■ **Work request**:
Bring together every line in the data that includes "will".

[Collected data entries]
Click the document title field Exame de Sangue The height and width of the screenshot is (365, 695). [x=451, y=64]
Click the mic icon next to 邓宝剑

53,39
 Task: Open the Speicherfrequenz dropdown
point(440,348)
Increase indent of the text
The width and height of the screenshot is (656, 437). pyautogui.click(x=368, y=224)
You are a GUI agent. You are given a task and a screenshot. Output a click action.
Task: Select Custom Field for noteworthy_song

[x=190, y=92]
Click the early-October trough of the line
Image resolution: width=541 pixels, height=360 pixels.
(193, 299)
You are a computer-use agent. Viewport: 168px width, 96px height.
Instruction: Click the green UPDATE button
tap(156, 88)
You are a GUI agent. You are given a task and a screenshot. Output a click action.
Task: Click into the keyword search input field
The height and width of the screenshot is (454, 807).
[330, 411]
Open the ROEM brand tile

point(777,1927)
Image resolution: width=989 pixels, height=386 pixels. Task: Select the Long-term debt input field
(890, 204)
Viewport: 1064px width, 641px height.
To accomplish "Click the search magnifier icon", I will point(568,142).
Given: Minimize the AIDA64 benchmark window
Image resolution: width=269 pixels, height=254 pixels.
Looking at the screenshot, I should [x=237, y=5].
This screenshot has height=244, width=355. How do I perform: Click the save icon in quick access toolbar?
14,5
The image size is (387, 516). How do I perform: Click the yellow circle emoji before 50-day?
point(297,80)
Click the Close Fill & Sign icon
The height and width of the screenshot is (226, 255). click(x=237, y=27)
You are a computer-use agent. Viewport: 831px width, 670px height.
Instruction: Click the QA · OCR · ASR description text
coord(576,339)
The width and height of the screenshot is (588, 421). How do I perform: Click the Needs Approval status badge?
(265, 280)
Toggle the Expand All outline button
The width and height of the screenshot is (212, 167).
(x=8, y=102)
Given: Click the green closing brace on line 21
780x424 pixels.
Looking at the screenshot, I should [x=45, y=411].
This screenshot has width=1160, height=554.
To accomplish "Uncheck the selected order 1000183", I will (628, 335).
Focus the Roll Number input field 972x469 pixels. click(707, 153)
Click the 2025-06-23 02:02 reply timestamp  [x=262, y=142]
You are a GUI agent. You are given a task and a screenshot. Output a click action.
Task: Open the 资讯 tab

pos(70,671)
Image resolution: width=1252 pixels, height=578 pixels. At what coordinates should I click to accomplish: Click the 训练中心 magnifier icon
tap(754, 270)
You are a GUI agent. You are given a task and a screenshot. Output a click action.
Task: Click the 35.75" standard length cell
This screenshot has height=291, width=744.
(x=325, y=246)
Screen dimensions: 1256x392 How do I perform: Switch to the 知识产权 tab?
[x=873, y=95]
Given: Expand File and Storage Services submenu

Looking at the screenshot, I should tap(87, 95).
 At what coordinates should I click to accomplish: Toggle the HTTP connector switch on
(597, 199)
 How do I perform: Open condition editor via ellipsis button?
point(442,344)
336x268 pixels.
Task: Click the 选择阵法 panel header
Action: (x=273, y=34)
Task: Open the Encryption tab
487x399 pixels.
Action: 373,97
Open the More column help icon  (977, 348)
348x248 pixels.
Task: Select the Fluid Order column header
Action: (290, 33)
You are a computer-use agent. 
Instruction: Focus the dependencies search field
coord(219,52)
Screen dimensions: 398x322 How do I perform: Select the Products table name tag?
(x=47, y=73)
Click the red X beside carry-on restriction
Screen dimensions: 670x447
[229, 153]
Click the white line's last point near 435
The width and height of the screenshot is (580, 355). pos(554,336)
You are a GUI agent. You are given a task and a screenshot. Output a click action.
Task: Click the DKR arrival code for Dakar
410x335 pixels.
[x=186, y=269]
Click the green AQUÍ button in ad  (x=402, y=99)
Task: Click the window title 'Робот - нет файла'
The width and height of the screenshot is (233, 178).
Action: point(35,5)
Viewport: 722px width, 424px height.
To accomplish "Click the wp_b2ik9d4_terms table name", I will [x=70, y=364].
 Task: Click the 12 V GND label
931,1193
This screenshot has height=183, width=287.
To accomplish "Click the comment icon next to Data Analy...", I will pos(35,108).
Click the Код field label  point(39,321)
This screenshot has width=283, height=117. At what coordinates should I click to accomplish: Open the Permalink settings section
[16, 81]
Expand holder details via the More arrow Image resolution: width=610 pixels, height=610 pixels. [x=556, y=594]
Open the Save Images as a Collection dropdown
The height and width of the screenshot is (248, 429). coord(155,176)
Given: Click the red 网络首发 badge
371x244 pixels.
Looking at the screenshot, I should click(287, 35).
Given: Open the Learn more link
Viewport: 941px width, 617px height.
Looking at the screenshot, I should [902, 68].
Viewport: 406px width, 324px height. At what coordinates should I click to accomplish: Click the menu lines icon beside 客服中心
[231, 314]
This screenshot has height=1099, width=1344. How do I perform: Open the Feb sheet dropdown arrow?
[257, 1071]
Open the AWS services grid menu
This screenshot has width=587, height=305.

■ **Task answer**:
To accomplish "Click the search magnifier icon", I will point(568,142).
To accomplish "Uncheck the selected order 1000183", I will (628, 335).
To accomplish "Click the wp_b2ik9d4_terms table name", I will [x=70, y=364].
To accomplish "Click the comment icon next to Data Analy...", I will pos(35,108).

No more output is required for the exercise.